Ritorna Cristiana Morganti, splendida e storica danzatrice del Tanztheater Wuppertal di Pina Bausch, applaudita nel 2015 con “Jessica and me” al Teatro Massimo di Cagliari dove il 4 e 5 aprile si riaffaccia con la nuova produzione “Behind the light” ospite del Cedac. “E’ uno spettacolo nato come un moto di sopravvivenza a un periodo molto doloroso vissuto da tutti a seguito della pandemia, un periodo della vita dove non si riusciva a rialzare la testa. Lo spettacolo rappresenta un nuovo inizio e al tempo stesso uno sfogo” afferma da Wuppertal la danzatrice e coreografa romana.
Che tipo di impegno ha richiesto la pièce?

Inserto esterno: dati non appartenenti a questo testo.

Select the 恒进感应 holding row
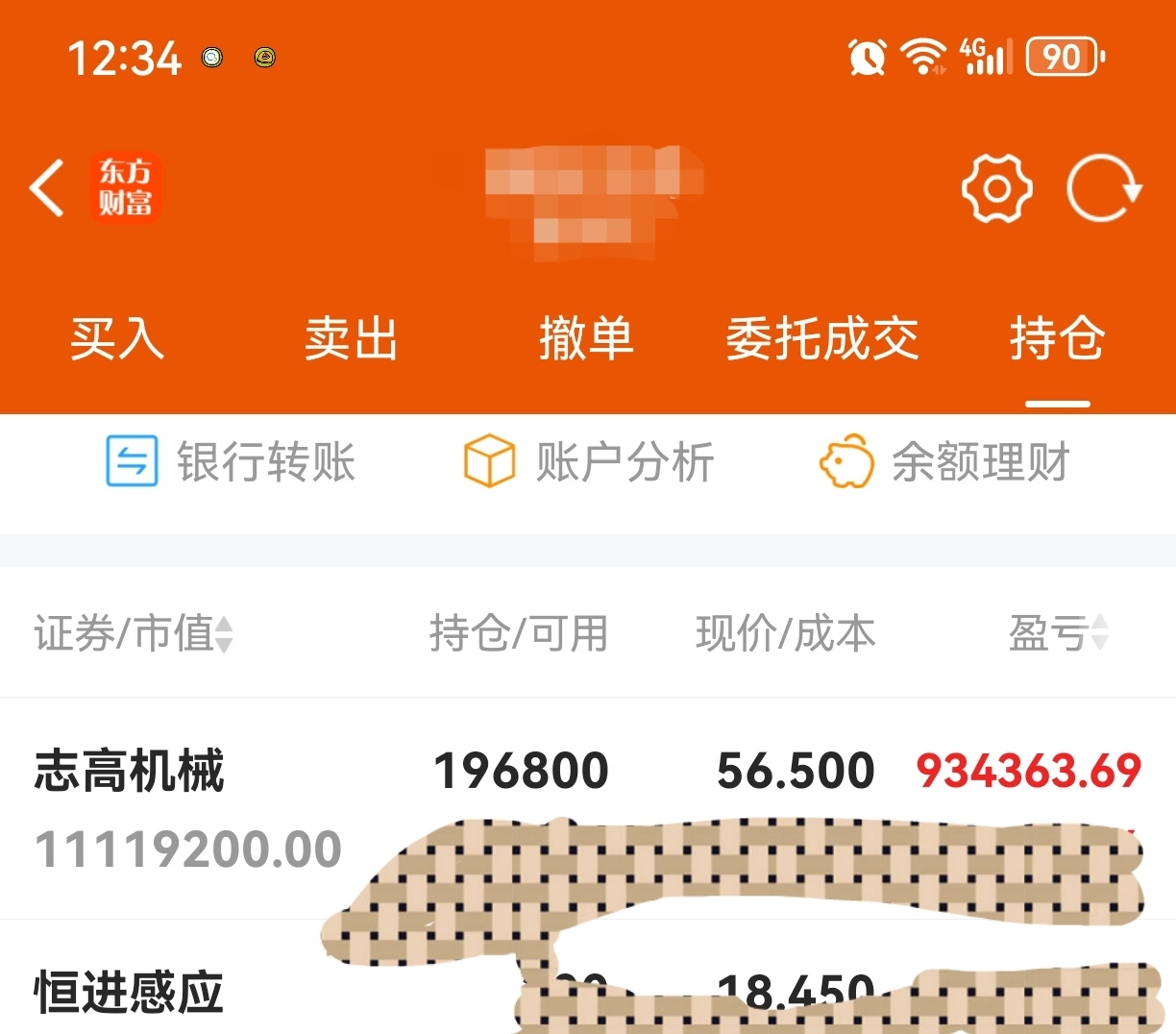This screenshot has width=1176, height=1034. point(588,977)
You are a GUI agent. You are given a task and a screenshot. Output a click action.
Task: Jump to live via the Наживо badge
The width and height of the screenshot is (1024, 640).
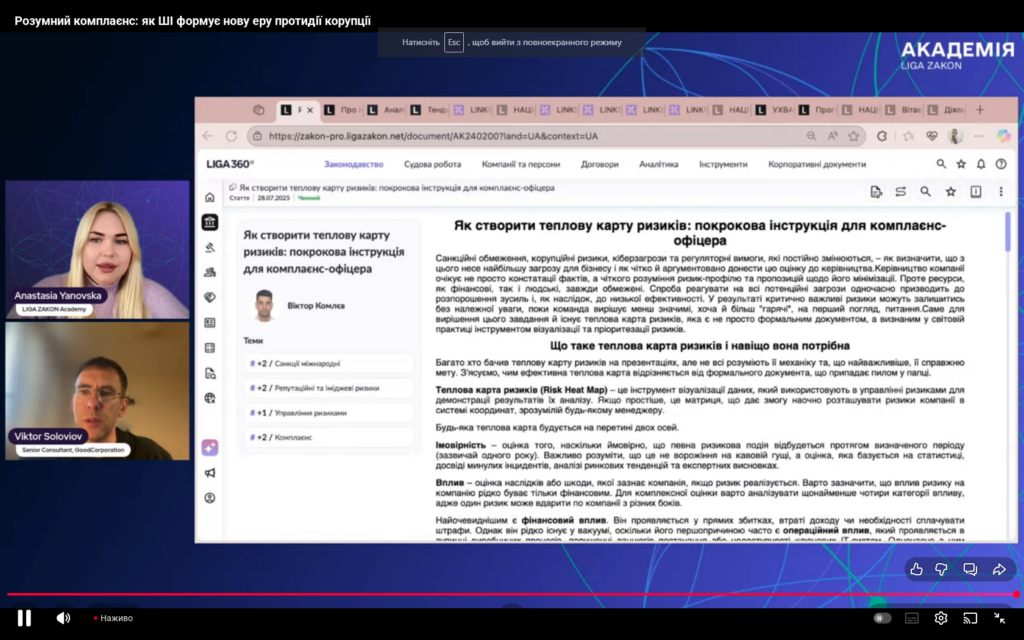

Lo sforzo drammaturgico e registico è stato quello di dare una forma che non risultasse angosciante ma contenesse anche una buona dose di ironia. Penso sia uno spettacolo divertente, autoironico, molto colorato, dal ritmo frenetico, con momenti poetici e delicati.
Secondo lei cosa arriva di più al pubblico in questo spettacolo?
La sincerità con cui mi esprimo, che finora è arrivata. Il pubblico sente immediatamente se stai interpretando un personaggio o se sei autentica. Il ché non vuol dire scavare nel privato, nella propria intimità, vuol dire essere se stessi.
La pandemia ci ha spinti verso la tecnologia, e per restare nel campo coreutico, anche a ripensare il modo di vedere e ricreare la danza.
Una delle brutte sorprese della pandemia è stata quella di dovermi confrontare con la tecnologia. Non avendo una pagina web e non essendo presente nei social, i miei spettacoli hanno sempre camminato in maniera tradizionale. A seguito del Covid mi sono resa conto che sono letteralmente sparita, che per il pubblico quasi non esistevo più, è stato un momento di angoscia e di riflessione. Tutto questo mi ha portato a dotarmi di una pagina web e a utilizzare Instagram. Da li ho scoperto l’esistenza di un mondo con possibilità creative molto forti, anche se continuo a pensare che niente può sostituire il teatro e che bisogna lottare per difenderlo. Il digitale è qualcosa che si aggiunge, che arricchisce, ma che in certi campi non è sostitutivo. Due cose non bisogna fare in digitale: la scuola e il teatro.
L’intelligenza artificiale può in qualche modo diventare uno strumento utile alla composizione coreografica?
Esistono applicazioni in grado di dare origine a qualunque cosa, anche se personalmente non mi avventurerei in questo campo. Mi piace lavorare come ho sempre fatto.
Cosa ricorda di Pina Bausch?
Tante cose, compreso lo shock per la sua scomparsa, avvenuta rapidamente. Pina era unica, come donna e come coreografa. I suoi spettacoli avevano la profondità che avevano perché possedevano due caratteristiche: tempo per lavorare e niente distrazioni: dovevi trovare qualcosa di forte da esprimere. Ogni volta che debuttava un nuovo lavoro, affermava che era stato così duro, faticoso, che sarebbe stato l’ultimo. Poi una volta riprese le forze diceva: forse possiamo farne un altro.
Che rapporto ha oggi il Tanztheater?
I rapporti sono buoni. Quando ne ho bisogno provo nelle loro sale e ogni tanto faccio qualche passaggio di ruolo. In estate, con la Fondazione Pina Bausch, andrò a Taiwan in veste di docente. Nonostante siano rimasti cinque danzatori del mio periodo, che andava dal 1993 al 2014, la compagnia attuale è qualcosa di completamente diversa da quella che ho conosciuto, anche se naturalmente è formata da danzatori bravissimi.